#### Exercise goal
One number is the whole answer: how many lines of the material hold "height".

BEGIN Source data

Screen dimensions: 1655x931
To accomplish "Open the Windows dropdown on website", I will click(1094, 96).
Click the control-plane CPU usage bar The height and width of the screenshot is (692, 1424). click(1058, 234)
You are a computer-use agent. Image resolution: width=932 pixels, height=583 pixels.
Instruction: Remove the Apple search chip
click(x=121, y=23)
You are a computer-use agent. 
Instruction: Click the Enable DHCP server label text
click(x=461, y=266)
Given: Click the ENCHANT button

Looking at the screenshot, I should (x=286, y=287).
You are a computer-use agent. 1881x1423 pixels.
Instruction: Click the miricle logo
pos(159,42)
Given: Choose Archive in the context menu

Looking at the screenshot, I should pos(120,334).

END Source data

#### Exercise answer
2